Last week, the NSPCC released its annual 'How safe are our children? 2016' report. The report suggests that the Internet used in eight cases of child sex abuse every day. However, we feel that this latest number from the NSPCC is merely the tip of the iceberg when it comes to the actual volume of child sexual abuse cases that have occurred online and go unreported to the police.
The truth is we are largely in the dark about just how bad the problem is. The significant challenge is that policing the Internet for instances of child sexual abuse is like looking for a needle in a haystack. The use of anonymisation technologies mean perpetrators can commit crimes with little trace or trail. In fact, often it is not until a victim comes forward, that the problem gains the attention it needs.
This latest NSPCC report is a great reminder that we have a collective duty to prioritise finding this content and identifying victims. Yet, it is important to remember that we must not demonise the Internet. While it can provide a gateway for criminals to go undetected, the introduction of mandatory 'cyber-flags' is a positive development in keeping track of online crimes. In addition, the Internet is a tool that can provide an avenue for perpetrators to seek help and a way for us to educate children and young adults on the safe, responsible use of digital technology.

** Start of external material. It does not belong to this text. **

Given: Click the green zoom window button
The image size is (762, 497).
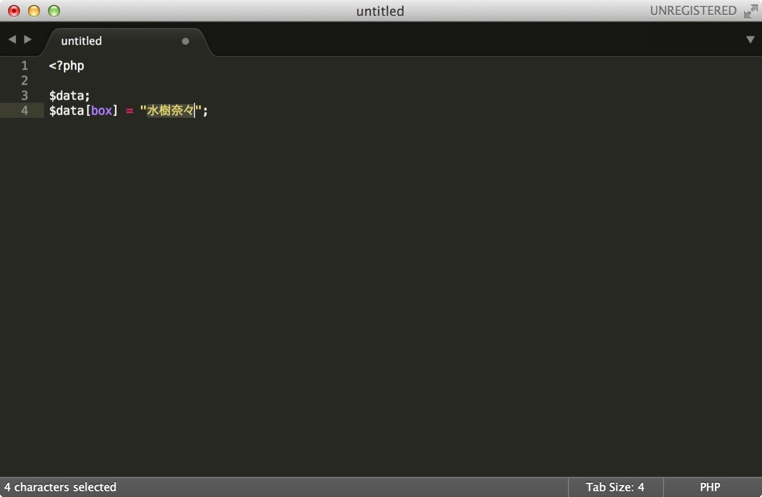Looking at the screenshot, I should (x=54, y=11).
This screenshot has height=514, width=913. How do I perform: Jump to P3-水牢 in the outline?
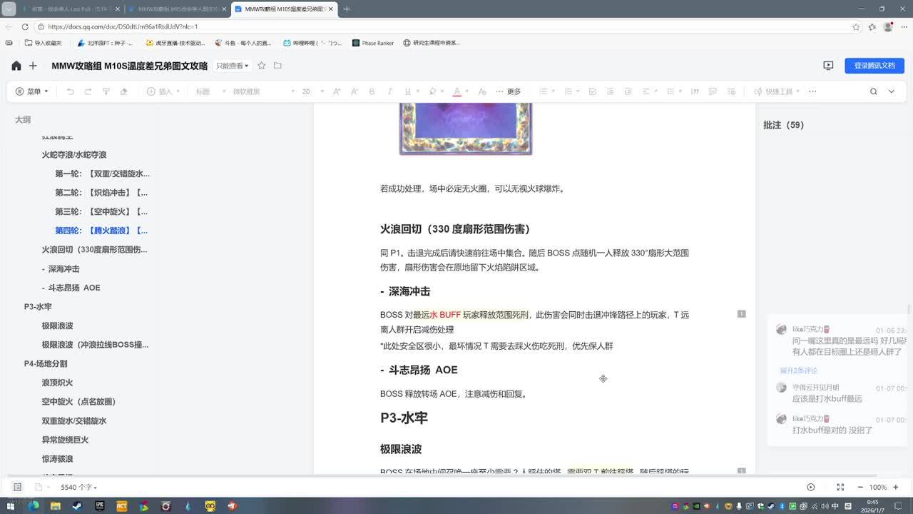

Despite our best efforts to block and remove material, as one image is taken down it is probably spreading on some other platform, or new material is uploaded. Therefore blocking images, however important and useful, is not enough. Proactively seeking out this kind of content is a vital step in identifying victims and stopping abusers. In fact, by searching for material we are likely to help the police pinpoint perpetrators of grooming, who are actively involved in live streaming but also collect material that is already known to the police. A big part of this fight means pooling our resources and putting on a united front.
We can only hope that this report will highlight the role both public and private sector organisations can play, by better protecting their networks and recognising that child sexual abuse is not a taboo topic, but one that must be addressed proactively. After all, one single image or video can be the missing puzzle piece that leads to the victim being saved.